• _What the exercise asks_
Beneath this line sits some data. Return only its lines from the one holding "You are a GUI" through the one holding "Given: Save the form with Salvar button", inclusive, exactly, with the images removed.

• _Raw data_
-- Opening Marker --

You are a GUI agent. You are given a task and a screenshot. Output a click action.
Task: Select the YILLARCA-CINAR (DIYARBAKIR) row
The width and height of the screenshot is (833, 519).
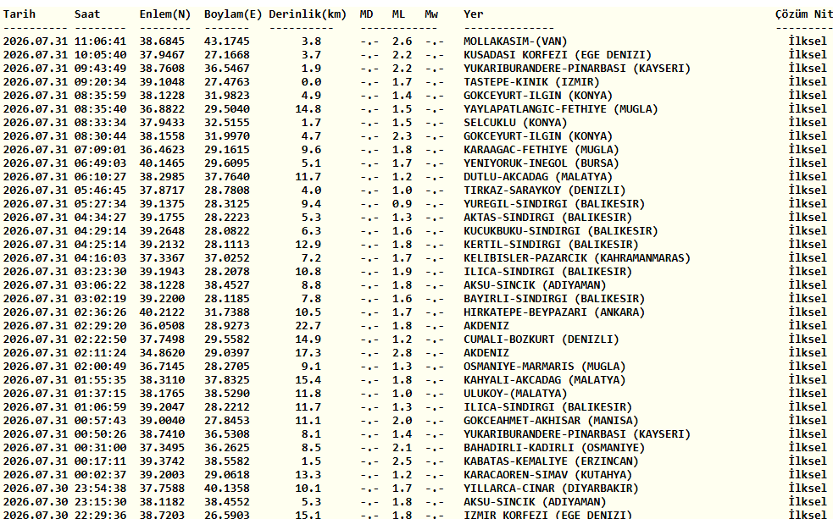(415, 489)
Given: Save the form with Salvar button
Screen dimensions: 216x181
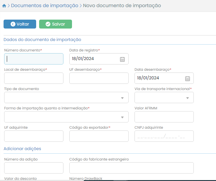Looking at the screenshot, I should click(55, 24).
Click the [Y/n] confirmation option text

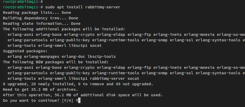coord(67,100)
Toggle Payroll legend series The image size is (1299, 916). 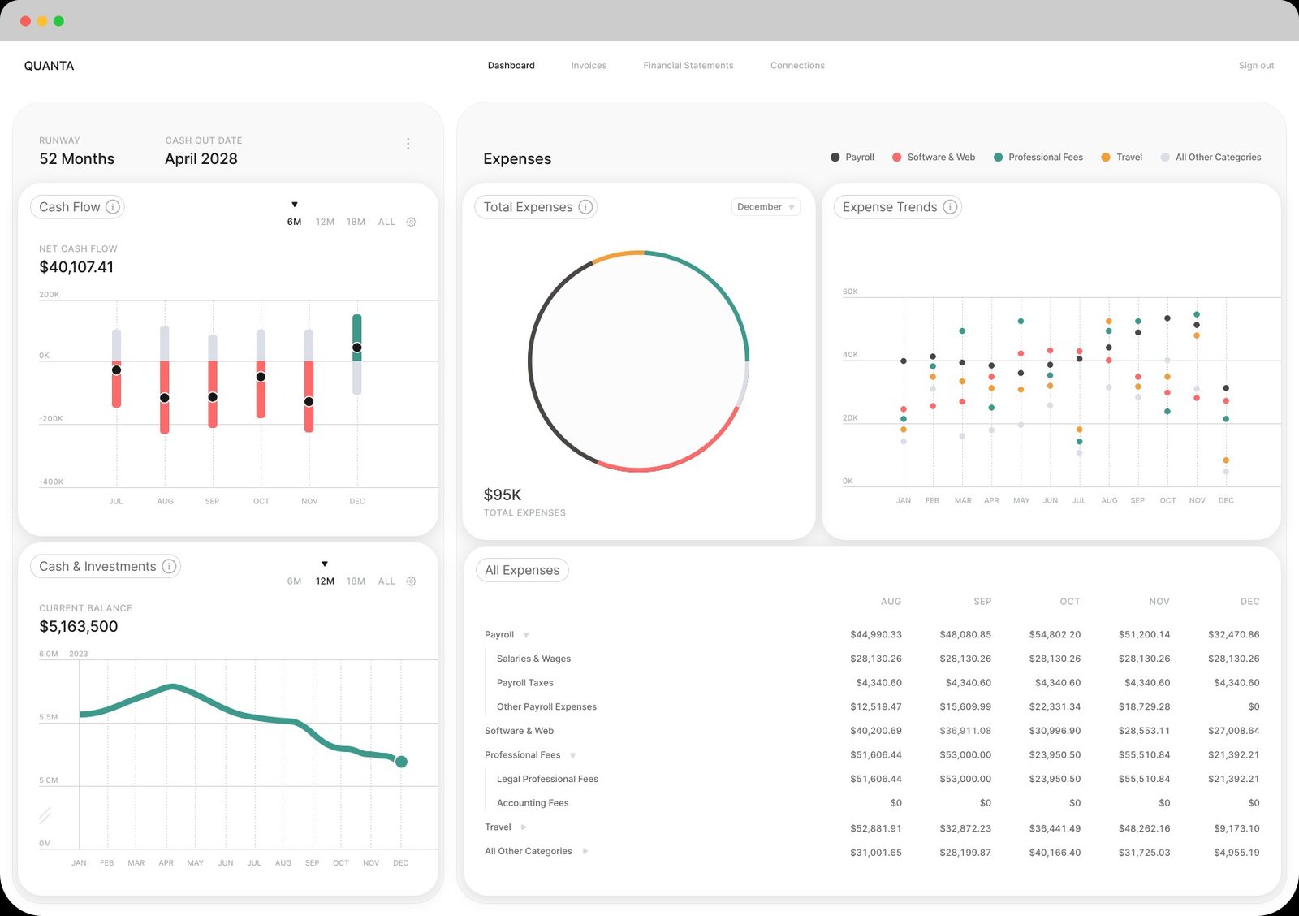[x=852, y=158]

-- Closing Marker --
-- Opening Marker --

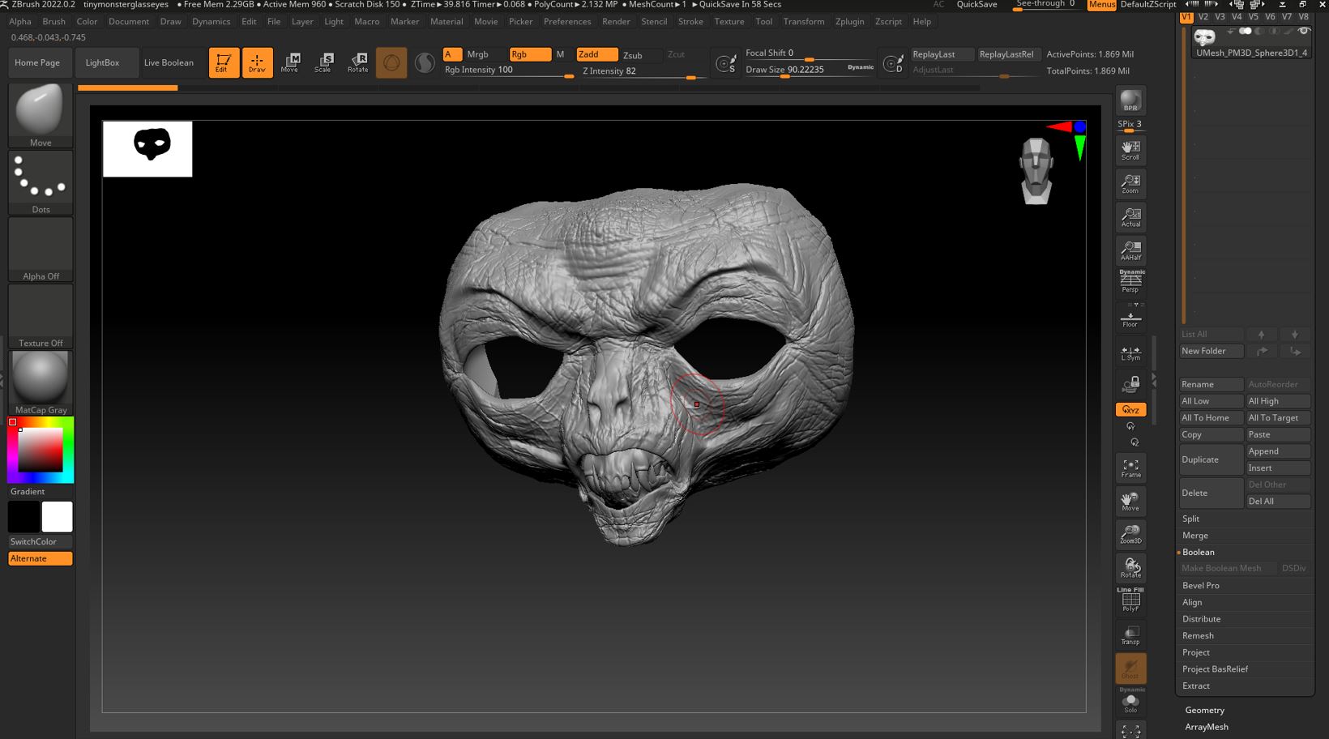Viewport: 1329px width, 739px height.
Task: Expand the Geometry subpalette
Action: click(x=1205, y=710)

-- Closing Marker --

• _Written answer_
You are a GUI agent. You are given a task and a screenshot. Output a click action.
Task: Select the YILLARCA-CINAR (DIYARBAKIR) row
The width and height of the screenshot is (833, 519).
(415, 489)
Given: Save the form with Salvar button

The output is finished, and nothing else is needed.